→ TASK OBJECTIVE:
Write the next part of the news article about Rita Marcalo's performance at Bradford Playhouse, starting right after its last sentence.

→ DOCUMENT TEXT:
Rita Marcalo's controversial attempt to have an epileptic fit on stage at Bradford Playhouse ended in failure today.

The Portuguese dancer, who has epilepsy, was attempting to induce a seizure during a 24-hour arts performance.

By the 1pm finish she had not managed to do so - despite exposing herself to strobe lights and depriving herself of sleep and food.

Playhouse director Eleanor Barrett described the performance as "emotionally demanding" to watch.

She said: "She's taking control in a way she's never been able to before.

She added: "It's been quite intimate and I have been touched by how caring people have been. People have been here to support the artist's intentions."

Despite complaints, there were no protesters outside the Little Germany theatre when the event, Involuntary Dances, started yesterday. Among the 30 or so watching the show were reporters and a team of paramedics.

Miss Marcalo stopped taking her medication a month ago and was drinking wine, coffee and eating chocolate – stimulants she has avoided for years – to try to induce an epileptic fit.

She logged on to websites designed to induce seizures, and was exposed to strobe lighting at intervals throughout the night.

The performance was the first part of a project exploring the relationship between dance, epilepsy and drug research. The second part, featuring footage of Miss Marcalo trying to induce a seizure, will be at Bradford’s Theatre in the Mill in January.

Before the performance she said: "Opinion about this is very polarised. I respect people’s opinions, but I hope they respect why I’m doing this.

Data entries:
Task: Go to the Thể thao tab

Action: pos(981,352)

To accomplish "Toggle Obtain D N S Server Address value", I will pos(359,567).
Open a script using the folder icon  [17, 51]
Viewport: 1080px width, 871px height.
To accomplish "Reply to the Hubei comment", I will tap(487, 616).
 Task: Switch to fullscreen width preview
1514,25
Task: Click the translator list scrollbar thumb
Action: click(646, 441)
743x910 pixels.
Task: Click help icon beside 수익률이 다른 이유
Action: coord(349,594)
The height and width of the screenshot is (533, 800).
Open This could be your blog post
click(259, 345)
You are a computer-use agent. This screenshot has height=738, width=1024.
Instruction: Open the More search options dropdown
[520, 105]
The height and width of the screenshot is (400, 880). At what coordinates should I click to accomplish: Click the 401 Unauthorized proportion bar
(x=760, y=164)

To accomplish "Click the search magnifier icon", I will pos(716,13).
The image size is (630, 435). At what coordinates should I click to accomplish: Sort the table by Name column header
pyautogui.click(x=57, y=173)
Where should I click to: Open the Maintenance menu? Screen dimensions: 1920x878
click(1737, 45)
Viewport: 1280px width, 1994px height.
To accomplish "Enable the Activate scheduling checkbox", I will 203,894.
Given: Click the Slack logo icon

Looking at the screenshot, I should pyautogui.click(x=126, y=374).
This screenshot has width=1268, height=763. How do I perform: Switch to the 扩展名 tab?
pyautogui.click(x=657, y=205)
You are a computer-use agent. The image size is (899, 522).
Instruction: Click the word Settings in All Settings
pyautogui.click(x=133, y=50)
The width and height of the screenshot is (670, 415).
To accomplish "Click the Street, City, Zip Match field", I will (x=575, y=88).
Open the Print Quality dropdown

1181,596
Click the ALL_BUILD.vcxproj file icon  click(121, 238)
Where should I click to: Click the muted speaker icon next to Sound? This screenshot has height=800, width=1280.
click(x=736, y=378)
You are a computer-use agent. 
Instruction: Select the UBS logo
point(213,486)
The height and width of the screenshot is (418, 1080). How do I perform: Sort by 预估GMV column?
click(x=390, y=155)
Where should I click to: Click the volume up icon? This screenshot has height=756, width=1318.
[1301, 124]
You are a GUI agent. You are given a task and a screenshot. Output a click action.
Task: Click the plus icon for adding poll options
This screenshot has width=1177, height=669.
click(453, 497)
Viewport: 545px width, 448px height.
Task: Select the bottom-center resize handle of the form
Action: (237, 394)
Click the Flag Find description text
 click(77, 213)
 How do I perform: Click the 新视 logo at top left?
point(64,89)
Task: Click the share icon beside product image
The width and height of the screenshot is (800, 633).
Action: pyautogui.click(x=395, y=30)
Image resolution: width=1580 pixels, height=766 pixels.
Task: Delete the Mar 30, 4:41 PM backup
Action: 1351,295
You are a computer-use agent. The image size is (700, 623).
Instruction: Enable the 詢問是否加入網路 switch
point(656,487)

→ OUTPUT FOR THIS EXERCISE:
“My dance training is about controlling my body, but during an epileptic seizure I’m out of control.

“With dancing you grow up in front of mirrors, but when I’m having a seizure I don’t know what I look like.

“Epilepsy is a hidden disability, there are prejudices. When I feel a seizure coming on I take myself away, usually to a toilet. For once I’m choosing to make a spectacle of myself. It’s about the way I make sense of myself as a dancer.”

When asked why anyone would want to watch her attempt to have a fit, she said: “It’s human curiosity. My research involves looking at the notion of voyeurism.”

Her research project, which extends to 2011, received nearly £14,000 of Arts Council funding. Of that £900 was spent on a private medical team.

Spokesman Cluny Macpherson said: “We saw this as challenging, innovative, in some sense the best of why the arts are important, in stimulating us to think about the world we live in and who we are. There’s a long history of artists looking at their own condition. I don’t see this as a stunt.”